There are already some regulations in place intended to help protect consumers from an onslaught of unwanted phone calls. Those safeguards are routinely inadequate, to the consternation of many households, but they exist.

Those policies, however, refer specifically to calls. What about relatively new technology that empowers those same entities eager to reach you -- telemarketers, donation solicitors, et al -- by leaving you a voicemail message without your phone ever ringing?

The Boston Globe reported the other day on the emergence of "ringless voicemail."

Because the technology is relatively new to the market, there has not yet been a specific ruling about whether it is considered acceptable under the [Telephone Consumer Protection Act], leaving the companies that sell and use the services in legal limbo. All About the Message, a ringless voicemail company, has asked the FCC to declare that the existing regulations do not apply to the service.Consumer advocacy groups, legal aid organizations, and many private citizens argue that these messages constitute the same kind of unwanted intrusion as traditional spam calls and could fill mailboxes, blocking people from receiving messages they actually want to receive.... Ringless voicemail providers, business groups, student loan servicers, and political groups maintain that the messages should be permitted because technically they are not "calls" and incur no charge for the recipient.

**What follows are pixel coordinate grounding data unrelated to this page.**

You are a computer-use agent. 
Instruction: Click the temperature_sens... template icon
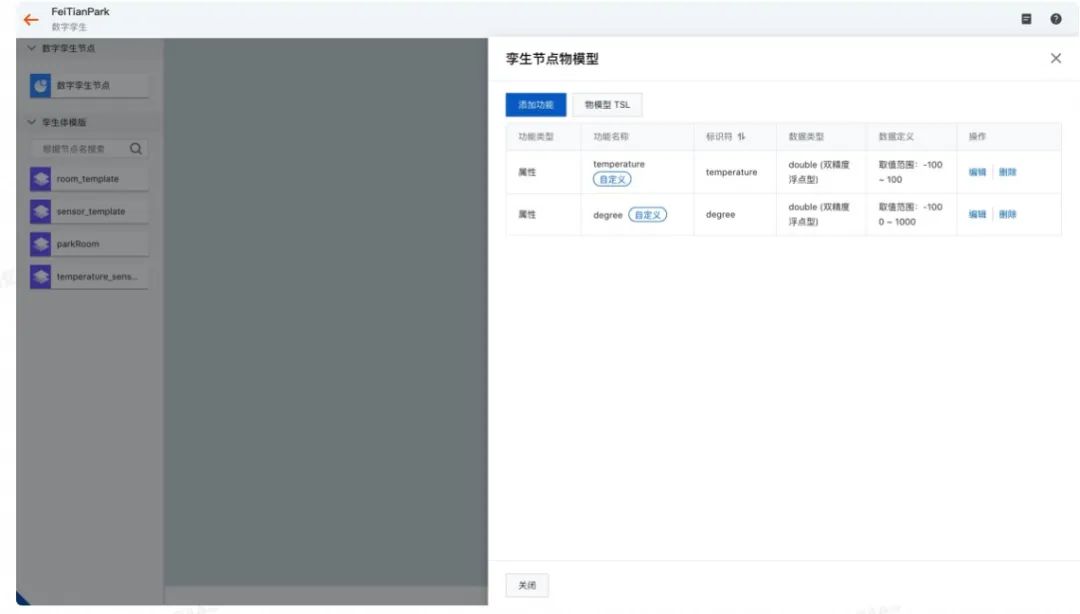pos(40,277)
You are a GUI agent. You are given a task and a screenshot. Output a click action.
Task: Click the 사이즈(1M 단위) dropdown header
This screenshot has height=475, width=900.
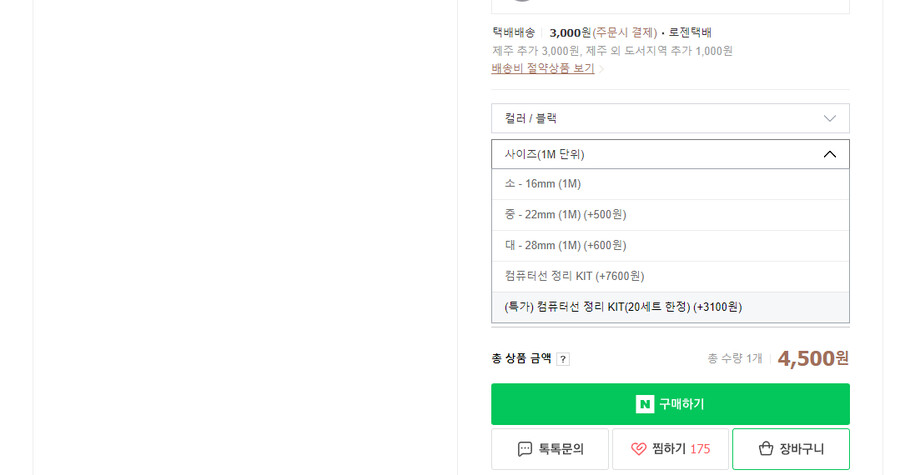coord(670,154)
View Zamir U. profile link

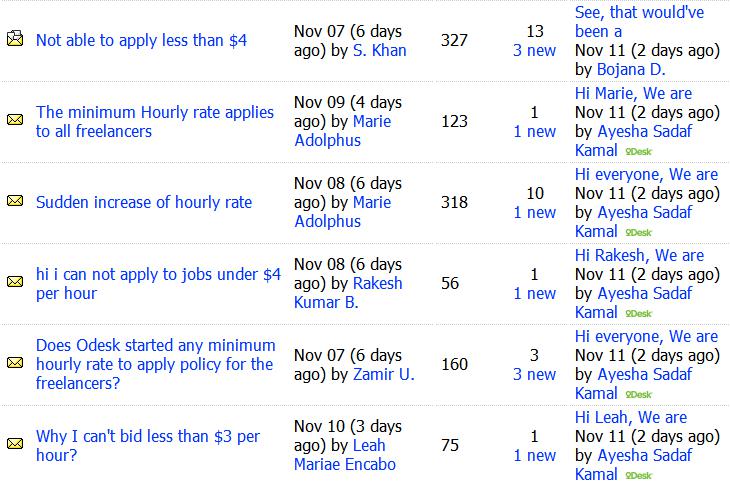pos(384,374)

What does this have to do with politics? Quite a bit, actually. Slate noted that the Republican National Committee is among the larger entities pushing the FCC to allow companies to send voicemails directly into phone. To block such messages, the RNC has argued, may interfere with political organizations' right to free speech.

It's led to headlines like this one in the Washington Post: "Republicans want to let robocallers spam your voicemail."

The FCC's public-comment period on ringless voicemail ends tomorrow. The commission won't be able to punt on the issue: as the Boston Globe's report noted, an explicit ruling from the FCC appears to be necessary to prevent class-action lawsuits against the company providing the service.